Objective: The antitumor necrosis factor α (TNFα) antibodies infliximab and adalimumab are effective in inducing and maintaining remission in pediatric patients with Crohn disease (CD). The aim of the study was to evaluate the long-term efficacy and safety of biological therapy in pediatric patients with CD followed at a referral center.
Methods: This work is a retrospective observational study enrolling patients with CD treated with infliximab or adalimumab beyond the induction protocol. The patients' data were collected from the unit's IBD database (maximum follow-up evaluation after 36 months of treatment). The efficacy was evaluated by the Pediatric Crohn Disease Activity Index score and by analysis of the cumulative probability of continuing therapy; the safety was assessed in terms of adverse events.

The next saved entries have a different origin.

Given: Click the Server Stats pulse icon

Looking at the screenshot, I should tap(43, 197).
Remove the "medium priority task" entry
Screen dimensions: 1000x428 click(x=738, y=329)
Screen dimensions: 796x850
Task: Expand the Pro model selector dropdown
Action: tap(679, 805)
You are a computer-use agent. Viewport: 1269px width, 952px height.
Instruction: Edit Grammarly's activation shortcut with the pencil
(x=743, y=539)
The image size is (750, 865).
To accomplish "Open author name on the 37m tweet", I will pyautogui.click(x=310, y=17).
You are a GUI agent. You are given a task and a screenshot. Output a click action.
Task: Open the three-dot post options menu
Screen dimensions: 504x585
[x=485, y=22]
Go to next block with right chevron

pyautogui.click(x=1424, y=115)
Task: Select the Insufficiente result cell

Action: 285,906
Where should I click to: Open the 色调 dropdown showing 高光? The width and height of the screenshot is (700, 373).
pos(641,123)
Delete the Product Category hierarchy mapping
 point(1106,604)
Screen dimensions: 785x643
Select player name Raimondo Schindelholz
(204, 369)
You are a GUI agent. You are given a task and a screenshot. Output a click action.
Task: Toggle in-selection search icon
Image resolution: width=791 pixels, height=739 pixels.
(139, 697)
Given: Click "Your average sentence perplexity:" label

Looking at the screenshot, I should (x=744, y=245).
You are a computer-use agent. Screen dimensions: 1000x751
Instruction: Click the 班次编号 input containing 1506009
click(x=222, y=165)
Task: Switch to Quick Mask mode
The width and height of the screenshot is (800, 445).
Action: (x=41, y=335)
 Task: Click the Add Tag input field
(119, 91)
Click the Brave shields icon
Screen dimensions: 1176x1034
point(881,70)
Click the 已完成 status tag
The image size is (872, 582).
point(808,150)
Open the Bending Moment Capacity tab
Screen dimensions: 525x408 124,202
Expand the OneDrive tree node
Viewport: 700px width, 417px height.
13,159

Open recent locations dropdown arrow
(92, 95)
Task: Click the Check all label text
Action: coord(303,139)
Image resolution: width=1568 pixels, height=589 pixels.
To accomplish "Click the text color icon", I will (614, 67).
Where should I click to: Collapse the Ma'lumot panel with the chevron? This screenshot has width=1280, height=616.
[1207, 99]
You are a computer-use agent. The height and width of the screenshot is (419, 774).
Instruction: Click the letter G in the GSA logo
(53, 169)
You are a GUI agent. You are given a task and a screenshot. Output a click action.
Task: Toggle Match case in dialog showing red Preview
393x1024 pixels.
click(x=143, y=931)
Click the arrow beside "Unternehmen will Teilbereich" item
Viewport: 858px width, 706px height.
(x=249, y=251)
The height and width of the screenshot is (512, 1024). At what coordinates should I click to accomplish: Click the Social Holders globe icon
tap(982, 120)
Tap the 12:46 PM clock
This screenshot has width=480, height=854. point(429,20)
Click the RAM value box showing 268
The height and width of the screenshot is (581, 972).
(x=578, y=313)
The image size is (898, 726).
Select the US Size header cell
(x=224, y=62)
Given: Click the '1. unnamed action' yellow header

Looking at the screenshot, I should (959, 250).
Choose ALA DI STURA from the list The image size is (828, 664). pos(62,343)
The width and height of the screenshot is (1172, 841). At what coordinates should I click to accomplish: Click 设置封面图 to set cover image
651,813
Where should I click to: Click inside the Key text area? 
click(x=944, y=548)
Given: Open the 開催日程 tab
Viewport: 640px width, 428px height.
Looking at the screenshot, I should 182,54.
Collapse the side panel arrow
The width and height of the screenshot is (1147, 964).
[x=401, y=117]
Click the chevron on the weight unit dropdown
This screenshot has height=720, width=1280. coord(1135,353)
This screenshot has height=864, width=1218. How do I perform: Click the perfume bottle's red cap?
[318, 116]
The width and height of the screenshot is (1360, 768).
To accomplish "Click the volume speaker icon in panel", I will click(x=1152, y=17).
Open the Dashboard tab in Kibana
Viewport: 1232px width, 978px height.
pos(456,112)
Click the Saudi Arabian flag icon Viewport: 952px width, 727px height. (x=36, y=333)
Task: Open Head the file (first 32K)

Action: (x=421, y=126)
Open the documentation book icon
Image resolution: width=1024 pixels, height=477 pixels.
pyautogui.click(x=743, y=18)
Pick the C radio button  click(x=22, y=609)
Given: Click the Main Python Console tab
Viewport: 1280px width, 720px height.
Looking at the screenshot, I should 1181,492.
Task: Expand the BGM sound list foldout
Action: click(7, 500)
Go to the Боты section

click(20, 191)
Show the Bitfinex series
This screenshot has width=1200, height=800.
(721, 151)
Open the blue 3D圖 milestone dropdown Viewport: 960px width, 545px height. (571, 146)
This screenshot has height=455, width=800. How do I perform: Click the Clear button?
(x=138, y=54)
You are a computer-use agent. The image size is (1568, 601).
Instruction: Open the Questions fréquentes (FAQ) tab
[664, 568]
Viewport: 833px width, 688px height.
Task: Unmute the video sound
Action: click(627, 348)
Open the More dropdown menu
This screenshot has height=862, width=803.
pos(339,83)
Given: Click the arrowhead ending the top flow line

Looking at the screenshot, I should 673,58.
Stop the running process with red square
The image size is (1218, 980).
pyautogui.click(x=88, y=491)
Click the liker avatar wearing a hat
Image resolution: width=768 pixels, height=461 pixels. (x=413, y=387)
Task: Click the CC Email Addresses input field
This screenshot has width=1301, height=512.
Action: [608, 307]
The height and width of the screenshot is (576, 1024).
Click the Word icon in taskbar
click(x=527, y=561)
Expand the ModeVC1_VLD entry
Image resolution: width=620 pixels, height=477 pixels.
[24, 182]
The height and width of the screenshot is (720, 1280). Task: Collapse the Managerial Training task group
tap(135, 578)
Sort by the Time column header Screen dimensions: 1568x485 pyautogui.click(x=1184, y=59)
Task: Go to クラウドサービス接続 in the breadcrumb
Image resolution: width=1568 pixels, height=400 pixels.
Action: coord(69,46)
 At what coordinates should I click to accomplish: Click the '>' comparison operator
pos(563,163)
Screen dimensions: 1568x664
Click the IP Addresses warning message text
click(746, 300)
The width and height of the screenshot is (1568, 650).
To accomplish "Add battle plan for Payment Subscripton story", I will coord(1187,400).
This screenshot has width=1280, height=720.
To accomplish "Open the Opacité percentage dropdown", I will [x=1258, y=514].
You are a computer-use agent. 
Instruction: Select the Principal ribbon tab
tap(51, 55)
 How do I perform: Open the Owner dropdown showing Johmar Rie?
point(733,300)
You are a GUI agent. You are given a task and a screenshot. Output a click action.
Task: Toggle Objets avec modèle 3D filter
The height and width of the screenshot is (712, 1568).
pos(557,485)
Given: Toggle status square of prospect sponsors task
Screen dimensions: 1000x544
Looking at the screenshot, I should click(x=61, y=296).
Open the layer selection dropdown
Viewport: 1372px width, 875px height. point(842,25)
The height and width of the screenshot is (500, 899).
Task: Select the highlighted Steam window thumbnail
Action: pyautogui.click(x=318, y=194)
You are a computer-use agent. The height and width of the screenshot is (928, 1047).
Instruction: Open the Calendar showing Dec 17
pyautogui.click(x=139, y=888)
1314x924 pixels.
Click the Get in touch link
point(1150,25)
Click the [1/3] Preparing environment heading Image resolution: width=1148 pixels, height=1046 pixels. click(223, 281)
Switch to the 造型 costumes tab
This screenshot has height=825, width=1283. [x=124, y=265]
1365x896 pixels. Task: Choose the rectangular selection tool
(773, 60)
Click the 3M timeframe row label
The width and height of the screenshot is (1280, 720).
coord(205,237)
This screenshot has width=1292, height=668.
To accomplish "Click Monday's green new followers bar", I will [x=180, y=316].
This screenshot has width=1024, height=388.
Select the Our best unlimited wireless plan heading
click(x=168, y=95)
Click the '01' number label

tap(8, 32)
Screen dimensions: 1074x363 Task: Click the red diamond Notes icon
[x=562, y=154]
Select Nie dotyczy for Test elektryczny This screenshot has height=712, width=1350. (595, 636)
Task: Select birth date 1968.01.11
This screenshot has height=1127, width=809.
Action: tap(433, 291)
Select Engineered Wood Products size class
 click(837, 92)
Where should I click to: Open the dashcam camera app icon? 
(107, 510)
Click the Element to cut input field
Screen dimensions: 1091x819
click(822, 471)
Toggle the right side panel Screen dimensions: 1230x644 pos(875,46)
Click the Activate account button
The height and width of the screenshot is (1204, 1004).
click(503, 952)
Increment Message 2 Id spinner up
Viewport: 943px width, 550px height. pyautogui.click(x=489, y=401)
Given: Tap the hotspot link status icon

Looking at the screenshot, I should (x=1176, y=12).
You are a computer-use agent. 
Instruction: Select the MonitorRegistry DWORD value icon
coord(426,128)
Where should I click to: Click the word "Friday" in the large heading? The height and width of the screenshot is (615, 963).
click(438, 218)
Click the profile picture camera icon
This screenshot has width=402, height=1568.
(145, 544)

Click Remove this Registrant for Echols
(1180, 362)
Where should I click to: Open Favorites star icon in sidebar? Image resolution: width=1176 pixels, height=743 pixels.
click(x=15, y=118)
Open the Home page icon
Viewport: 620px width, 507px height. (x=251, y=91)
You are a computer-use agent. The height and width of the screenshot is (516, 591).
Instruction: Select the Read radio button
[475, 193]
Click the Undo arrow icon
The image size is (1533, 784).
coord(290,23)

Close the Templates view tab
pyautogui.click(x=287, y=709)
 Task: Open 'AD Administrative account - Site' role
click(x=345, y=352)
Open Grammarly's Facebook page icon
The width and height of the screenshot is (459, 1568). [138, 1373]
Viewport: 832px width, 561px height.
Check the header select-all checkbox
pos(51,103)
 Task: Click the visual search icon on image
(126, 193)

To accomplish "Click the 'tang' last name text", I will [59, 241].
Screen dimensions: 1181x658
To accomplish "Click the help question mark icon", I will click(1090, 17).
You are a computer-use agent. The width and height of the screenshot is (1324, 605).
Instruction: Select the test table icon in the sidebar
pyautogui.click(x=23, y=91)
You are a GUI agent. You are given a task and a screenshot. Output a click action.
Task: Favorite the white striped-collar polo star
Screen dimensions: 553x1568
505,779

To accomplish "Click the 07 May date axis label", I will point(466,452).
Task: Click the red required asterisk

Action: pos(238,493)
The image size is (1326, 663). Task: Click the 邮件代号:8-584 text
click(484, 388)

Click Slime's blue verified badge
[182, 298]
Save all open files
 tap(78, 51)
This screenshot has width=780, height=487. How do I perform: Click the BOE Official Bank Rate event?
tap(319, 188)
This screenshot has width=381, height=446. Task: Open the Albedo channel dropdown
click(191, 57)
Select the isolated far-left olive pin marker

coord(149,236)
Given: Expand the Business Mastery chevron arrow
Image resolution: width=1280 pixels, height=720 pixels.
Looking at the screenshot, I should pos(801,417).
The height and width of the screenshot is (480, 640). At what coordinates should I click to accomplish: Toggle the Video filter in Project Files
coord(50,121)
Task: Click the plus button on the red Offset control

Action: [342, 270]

Results: We enrolled 78 patients; the mean therapy duration was 27.2 ± 16.7 months, and the mean age at enrollment was 15 ± 3.1 years. The Kaplan-Meier analysis showed a cumulative probability of continuing therapy of 81%, 54%, and 33% at 1, 2, and 3 years, respectively, from the introduction of therapy. No association between the patients' baseline characteristics and the long-term outcome was found. The evaluation of the concomitant therapy with immunomodulators and anti-TNFα therapy versus anti-TNFα alone did not show a different outcome. No serious adverse events were recorded.
Conclusions: The study indicates that biological therapy is effective and safe in pediatric patients with CD in a longer follow-up period. The response to treatment was not influenced by the patients' baseline characteristics or by the immunomodulator association.